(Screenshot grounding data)
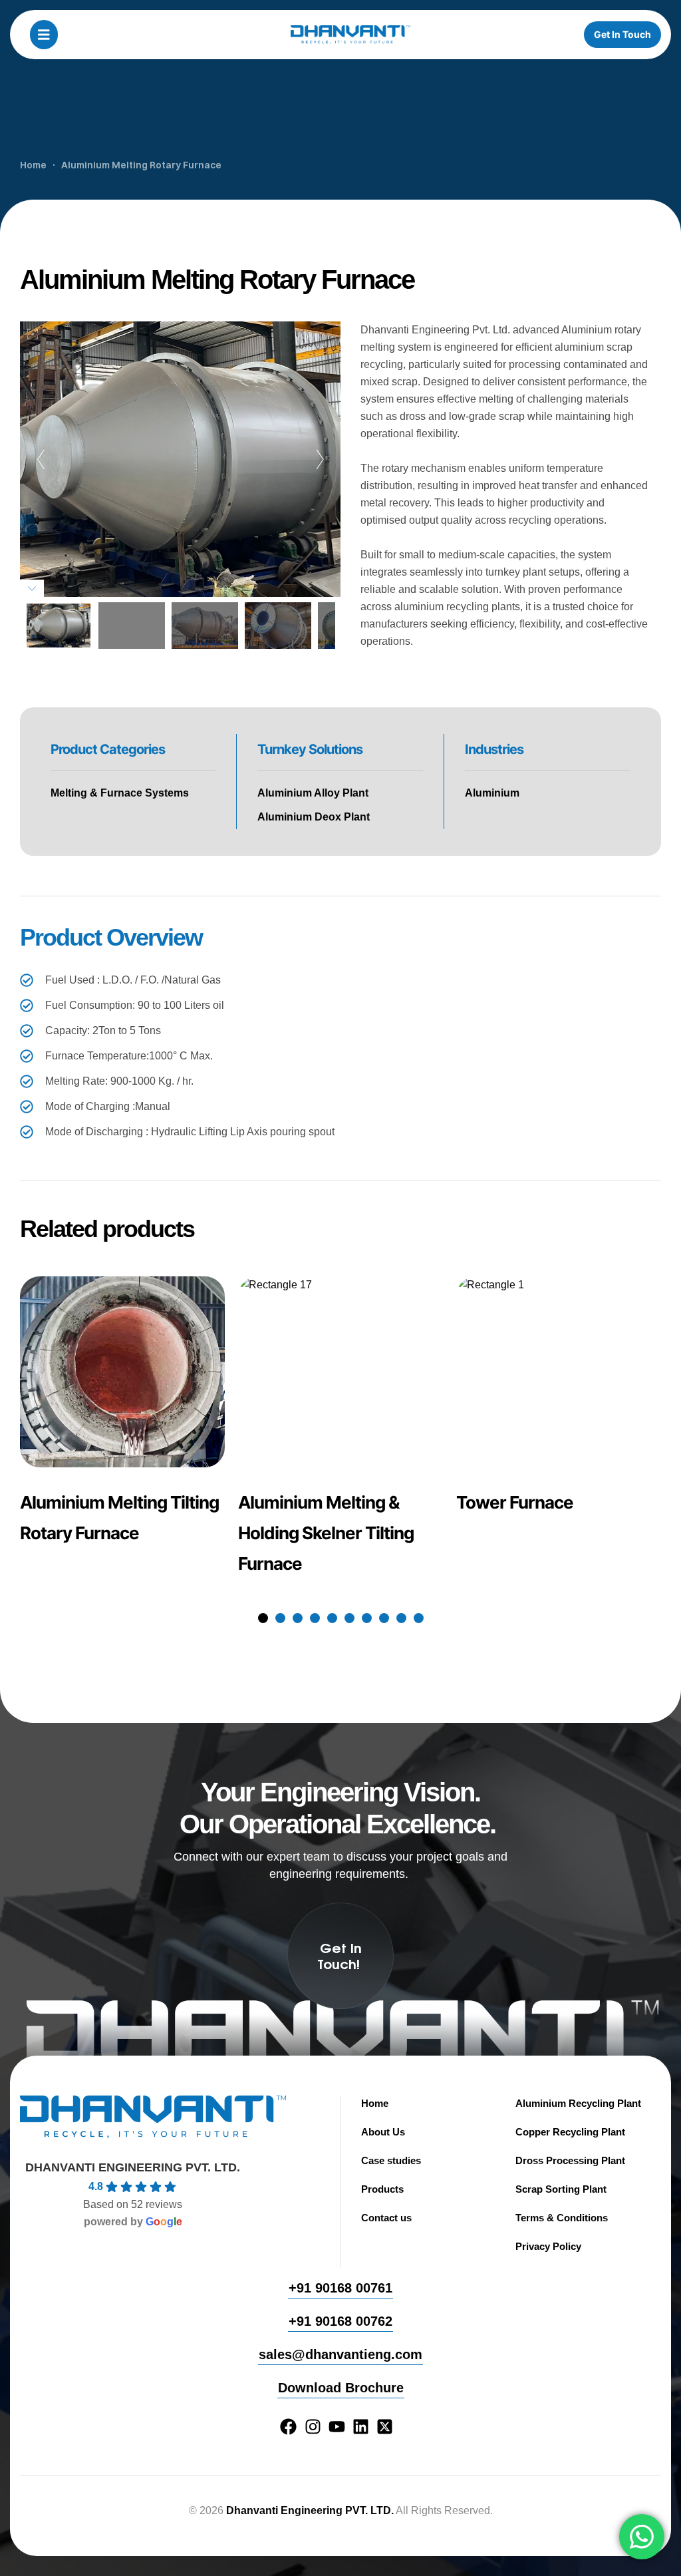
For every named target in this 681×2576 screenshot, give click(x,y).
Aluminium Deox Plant (313, 817)
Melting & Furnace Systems (120, 793)
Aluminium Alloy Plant (312, 793)
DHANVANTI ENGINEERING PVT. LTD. (132, 2167)
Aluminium (492, 793)
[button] (263, 1618)
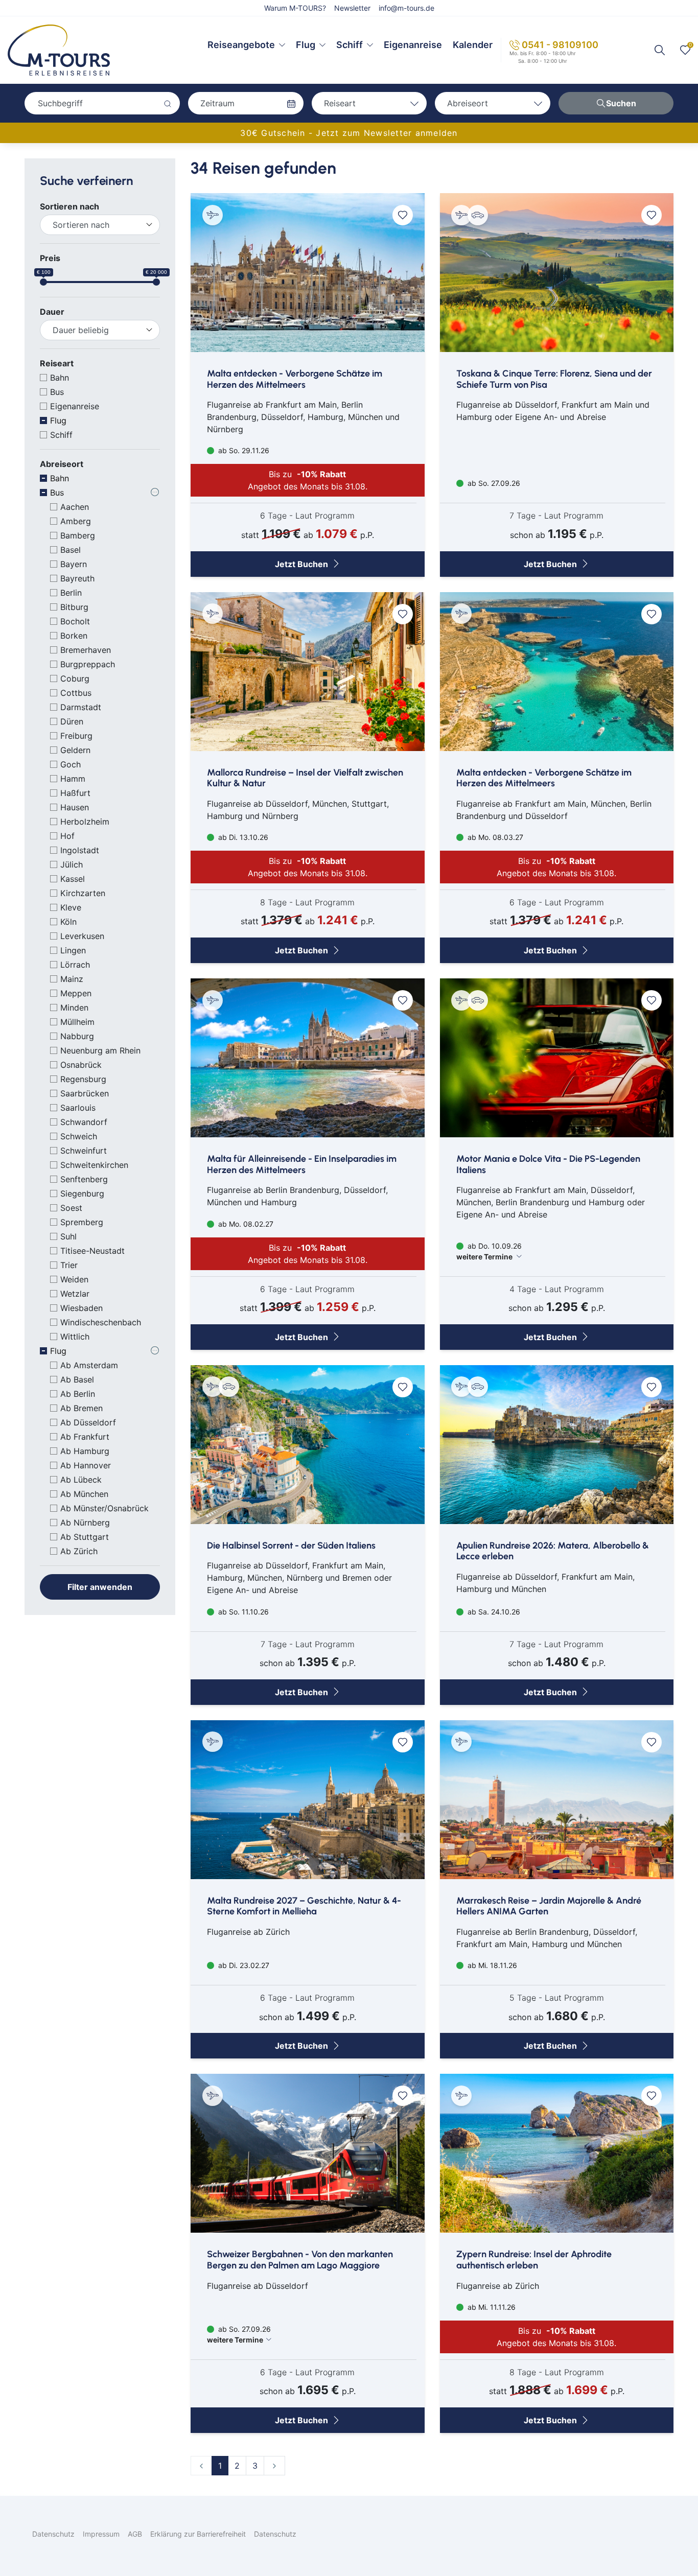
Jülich (71, 864)
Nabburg (77, 1036)
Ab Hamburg (84, 1451)
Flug (305, 44)
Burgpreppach (87, 664)
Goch (70, 764)
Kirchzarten (82, 893)
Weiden (74, 1279)
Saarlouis (78, 1108)
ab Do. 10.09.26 (489, 1251)
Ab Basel (77, 1379)
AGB (135, 2534)
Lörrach (75, 964)
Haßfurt (75, 793)
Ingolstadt (79, 850)
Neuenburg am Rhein (100, 1050)
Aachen (74, 507)
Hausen (74, 807)
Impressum (101, 2534)
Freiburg (76, 736)
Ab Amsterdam (89, 1365)
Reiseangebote (241, 44)
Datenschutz (53, 2534)
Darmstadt (80, 707)
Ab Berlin (77, 1394)
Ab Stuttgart (84, 1537)
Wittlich (74, 1336)
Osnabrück (81, 1065)
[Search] (660, 50)
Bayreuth (77, 578)
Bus (57, 392)
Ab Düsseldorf (88, 1422)
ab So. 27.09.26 (493, 483)
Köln (68, 922)
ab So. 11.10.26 (242, 1611)
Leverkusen (82, 936)
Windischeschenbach (100, 1322)
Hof (67, 836)
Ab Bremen (81, 1408)
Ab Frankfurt (84, 1437)
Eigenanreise (413, 44)
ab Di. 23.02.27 (242, 1965)
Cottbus (75, 693)
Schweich (78, 1136)
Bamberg (77, 535)
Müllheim (77, 1022)
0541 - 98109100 (560, 44)
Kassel (72, 879)
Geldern (75, 750)
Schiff (349, 44)
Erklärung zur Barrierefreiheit (198, 2534)
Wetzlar (74, 1294)
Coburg (74, 678)
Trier (69, 1265)
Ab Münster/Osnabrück (104, 1508)
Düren (71, 721)
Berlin (71, 593)
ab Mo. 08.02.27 (244, 1224)
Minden (74, 1007)
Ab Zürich (79, 1551)
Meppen (75, 993)
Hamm (72, 779)
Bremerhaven (85, 650)
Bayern (73, 564)
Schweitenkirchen (94, 1165)
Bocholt (75, 621)
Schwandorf (83, 1122)
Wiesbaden (81, 1308)
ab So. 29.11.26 (242, 450)
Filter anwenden (99, 1587)
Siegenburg (82, 1193)
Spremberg (81, 1222)
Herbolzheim (84, 821)
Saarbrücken (84, 1093)
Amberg (75, 521)
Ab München (84, 1494)
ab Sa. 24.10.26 (493, 1611)
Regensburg (83, 1079)
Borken (73, 635)
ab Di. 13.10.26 (242, 837)
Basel (70, 550)
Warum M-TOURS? (295, 8)
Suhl (68, 1236)
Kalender (473, 44)
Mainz (71, 979)
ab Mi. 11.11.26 (491, 2307)
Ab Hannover (85, 1465)
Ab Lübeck (81, 1479)
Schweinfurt (83, 1150)
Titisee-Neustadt (92, 1251)
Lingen (73, 950)
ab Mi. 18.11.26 (491, 1965)
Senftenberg (84, 1179)
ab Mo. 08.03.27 (494, 837)
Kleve (70, 907)
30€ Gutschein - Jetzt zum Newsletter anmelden (348, 133)
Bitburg (74, 607)
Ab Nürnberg (85, 1522)
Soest (71, 1208)
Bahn (59, 377)
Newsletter (352, 8)
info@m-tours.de (406, 8)
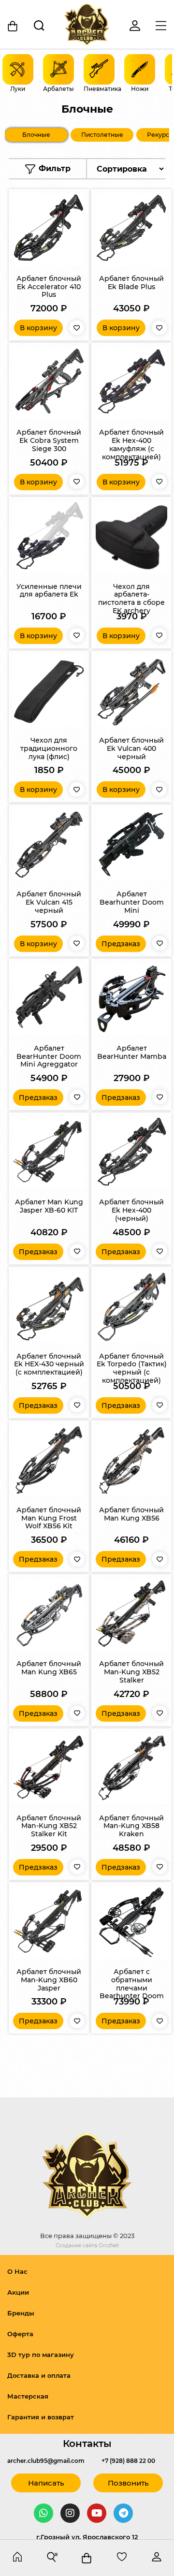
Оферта (20, 2334)
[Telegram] (123, 2513)
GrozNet (109, 2245)
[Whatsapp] (43, 2513)
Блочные (36, 134)
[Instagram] (70, 2513)
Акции (18, 2292)
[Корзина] (13, 26)
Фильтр (53, 168)
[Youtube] (96, 2513)
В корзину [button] (38, 327)
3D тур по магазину (40, 2354)
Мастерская (27, 2396)
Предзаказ (121, 943)
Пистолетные (102, 134)
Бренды (20, 2313)
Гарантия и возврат (40, 2417)
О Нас (17, 2271)
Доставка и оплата (39, 2375)
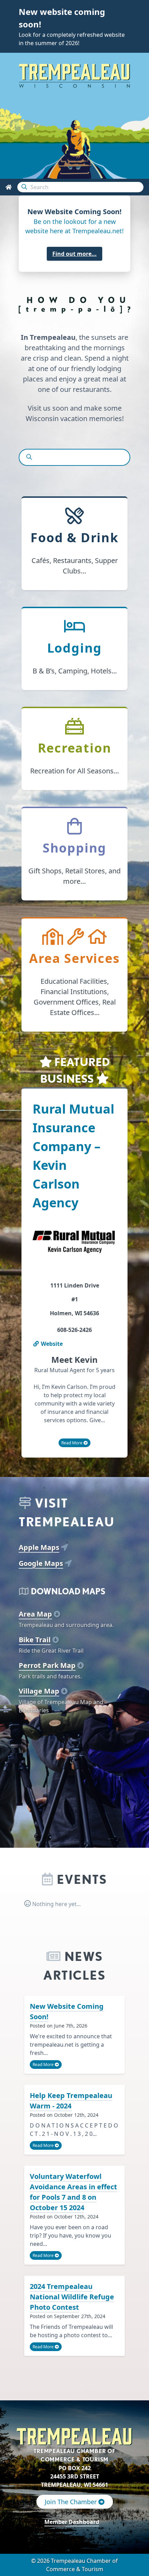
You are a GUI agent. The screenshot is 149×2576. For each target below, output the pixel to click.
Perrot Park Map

- **TASK DIRECTIONS**
Every record above should come back exactly, but without its pictures.

- **FINAL ANSWER**
For every named target in this 681×2576 screenshot, give click(x,y).
Aluminium Deox Plant (313, 817)
Melting & Furnace Systems (120, 793)
Aluminium Alloy Plant (312, 793)
DHANVANTI ENGINEERING PVT. LTD. (132, 2167)
Aluminium (492, 793)
[button] (263, 1618)
Jülich (71, 864)
Nabburg (77, 1036)
Ab Hamburg (84, 1451)
Flug (305, 44)
Burgpreppach (87, 664)
Goch (70, 764)
Kirchzarten (82, 893)
Weiden (74, 1279)
Saarlouis (78, 1108)
ab Do. 10.09.26 (489, 1251)
Ab Basel (77, 1379)
AGB (135, 2534)
Lörrach (75, 964)
Haßfurt (75, 793)
Ingolstadt (79, 850)
Neuenburg am Rhein (100, 1050)
Aachen (74, 507)
Hausen (74, 807)
Impressum (101, 2534)
Freiburg (76, 736)
Ab Amsterdam (89, 1365)
Reiseangebote (241, 44)
Datenschutz (53, 2534)
Darmstadt (80, 707)
Ab Berlin (77, 1394)
Ab Stuttgart (84, 1537)
Wittlich (74, 1336)
Osnabrück (81, 1065)
[Search] (660, 50)
Bayreuth (77, 578)
Bus (57, 392)
Ab Düsseldorf (88, 1422)
ab So. 27.09.26 (493, 483)
Köln (68, 922)
ab So. 11.10.26 (242, 1611)
Leverkusen (82, 936)
Windischeschenbach (100, 1322)
Hof (67, 836)
Ab Bremen (81, 1408)
Ab Frankfurt (84, 1437)
Eigenanreise (413, 44)
ab Di. 23.02.27 (242, 1965)
Cottbus (75, 693)
Schweich (78, 1136)
Bamberg (77, 535)
Müllheim (77, 1022)
0541 - 98109100 (560, 44)
Kassel (72, 879)
Geldern (75, 750)
Schiff (349, 44)
Erklärung zur Barrierefreiheit (198, 2534)
Wetzlar (74, 1294)
Coburg (74, 678)
Trier (69, 1265)
Ab Münster/Osnabrück (104, 1508)
Düren (71, 721)
Berlin (71, 593)
ab Mo. 08.02.27 (244, 1224)
Minden (74, 1007)
Ab Zürich (79, 1551)
Meppen (75, 993)
Hamm (72, 779)
Bremerhaven (85, 650)
Bayern (73, 564)
Schweitenkirchen (94, 1165)
Bocholt (75, 621)
Schwandorf (83, 1122)
Wiesbaden (81, 1308)
ab So. 29.11.26 (242, 450)
Filter anwenden (99, 1587)
Siegenburg (82, 1193)
Spremberg (81, 1222)
Herbolzheim (84, 821)
Saarbrücken (84, 1093)
Amberg (75, 521)
Ab München (84, 1494)
ab Sa. 24.10.26 (493, 1611)
Regensburg (83, 1079)
Borken (73, 635)
ab Di. 13.10.26 (242, 837)
Basel (70, 550)
Warum M-TOURS? (295, 8)
Suhl (68, 1236)
Kalender (473, 44)
Mainz (71, 979)
ab Mi. 11.11.26 (491, 2307)
Ab Hannover (85, 1465)
Ab Lübeck (81, 1479)
Schweinfurt (83, 1150)
Titisee-Neustadt (92, 1251)
Lingen (73, 950)
ab Mi. 18.11.26 (491, 1965)
Senftenberg (84, 1179)
ab Mo. 08.03.27 (494, 837)
Kleve (70, 907)
30€ Gutschein - Jetzt zum Newsletter anmelden (348, 133)
Bitburg (74, 607)
Ab Nürnberg (85, 1522)
Soest (71, 1208)
Bahn (59, 377)
Newsletter (352, 8)
info@m-tours.de (406, 8)
Оферта (20, 2334)
[Telegram] (123, 2513)
GrozNet (109, 2245)
[Whatsapp] (43, 2513)
Блочные (36, 134)
[Instagram] (70, 2513)
Акции (18, 2292)
[Корзина] (13, 26)
Фильтр (53, 168)
[Youtube] (96, 2513)
В корзину [button] (38, 327)
3D тур по магазину (40, 2354)
Мастерская (27, 2396)
Предзаказ (121, 943)
Пистолетные (102, 134)
Бренды (20, 2313)
Гарантия и возврат (40, 2417)
О Нас (17, 2271)
Доставка и оплата (39, 2375)
You are a GUI agent. The screenshot is 149×2576. For each target below, output the pixel to click.
Perrot Park Map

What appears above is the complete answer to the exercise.